I've been using EASERA since a lot of years but I'm moving to MAC and looking for something similar working on mac... I cannot put my web site here but if you digit "paini" dot "eu" you will find my works (big and small spaces)... I have (should have) the right knowledge, as I studied at the Acoustic Department at DTU copenhagen (PhD)
thank you again

cabo


----------



## SAC (Dec 3, 2009)

Then run EASERA in a virtual machine (using VMWare Fusion or Parallels) on the Mac!

As fine a program is for the price, there is little comparison in terms of both fundamental and useful capabilities! What you propose is like going from fusion power to a tricycle. Additionally, issues regarding I/O phase & frequency linearity over an expended range should be readily obvious.

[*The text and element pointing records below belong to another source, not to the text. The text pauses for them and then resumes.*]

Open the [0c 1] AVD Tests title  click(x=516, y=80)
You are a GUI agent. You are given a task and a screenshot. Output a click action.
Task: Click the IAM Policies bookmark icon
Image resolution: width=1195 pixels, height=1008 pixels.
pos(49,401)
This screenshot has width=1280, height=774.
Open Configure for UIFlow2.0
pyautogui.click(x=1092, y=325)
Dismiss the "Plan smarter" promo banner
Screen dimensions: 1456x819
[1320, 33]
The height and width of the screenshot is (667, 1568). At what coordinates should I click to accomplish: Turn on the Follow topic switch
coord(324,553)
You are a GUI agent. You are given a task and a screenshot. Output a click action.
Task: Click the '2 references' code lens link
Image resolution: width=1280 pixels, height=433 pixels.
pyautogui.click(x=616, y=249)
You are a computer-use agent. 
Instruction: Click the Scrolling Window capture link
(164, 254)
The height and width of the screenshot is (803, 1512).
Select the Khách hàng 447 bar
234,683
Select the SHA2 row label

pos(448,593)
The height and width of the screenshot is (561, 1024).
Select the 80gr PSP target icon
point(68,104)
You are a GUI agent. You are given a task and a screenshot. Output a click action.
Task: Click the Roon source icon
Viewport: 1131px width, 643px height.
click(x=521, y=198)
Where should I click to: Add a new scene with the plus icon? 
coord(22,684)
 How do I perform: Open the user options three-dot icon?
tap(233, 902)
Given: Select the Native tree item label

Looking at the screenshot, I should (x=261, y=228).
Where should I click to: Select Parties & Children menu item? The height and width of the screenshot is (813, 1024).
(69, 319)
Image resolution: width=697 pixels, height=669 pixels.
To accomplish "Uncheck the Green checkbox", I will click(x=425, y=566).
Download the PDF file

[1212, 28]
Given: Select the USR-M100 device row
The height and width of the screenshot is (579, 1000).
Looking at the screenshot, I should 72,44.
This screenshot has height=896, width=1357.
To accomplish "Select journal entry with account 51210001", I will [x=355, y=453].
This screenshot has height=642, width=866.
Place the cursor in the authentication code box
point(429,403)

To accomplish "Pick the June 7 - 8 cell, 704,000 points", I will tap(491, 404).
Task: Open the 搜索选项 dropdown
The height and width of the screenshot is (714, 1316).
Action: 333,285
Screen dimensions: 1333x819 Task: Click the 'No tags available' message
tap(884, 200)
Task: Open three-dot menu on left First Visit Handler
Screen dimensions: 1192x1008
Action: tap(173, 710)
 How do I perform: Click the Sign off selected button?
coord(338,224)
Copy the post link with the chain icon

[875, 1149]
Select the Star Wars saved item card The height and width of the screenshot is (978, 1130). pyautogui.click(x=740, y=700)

And you should be aware the REW simply lacks (this is not a flaw, it is simply not aimed at the same applications!) a plethora of additional tools and capabilities required to address multiple issues in large acoustical spaces, as well as many additional issues that should not require listing.

This is all a _very curious_ proposition for one intimate with the programs and platforms and their associated requirements......as essentially any I/O that was running EASERA on a PC should be more than adequate to use with a Mac.


----------



## LastButNotLeast (Sep 14, 2011)

SAC said:


> Sorry to hear about the travail at the vet...
> 
> But just as a reference, a viable alternative is the ART USB Dual Pre that provides everything you would need while offering room for future exploration, works with the Mac, and only costs $69.
> 
> So you get greater capability and you *save* $.95!!!


Knew I shouldn't have started with this nonsense. Got one of these:
http://dealnews.com/Used-M-Audio-Mo...Pro-Tools-SE-for-53-free-shipping/510518.html
Thanks for your suggestions.
Michael


----------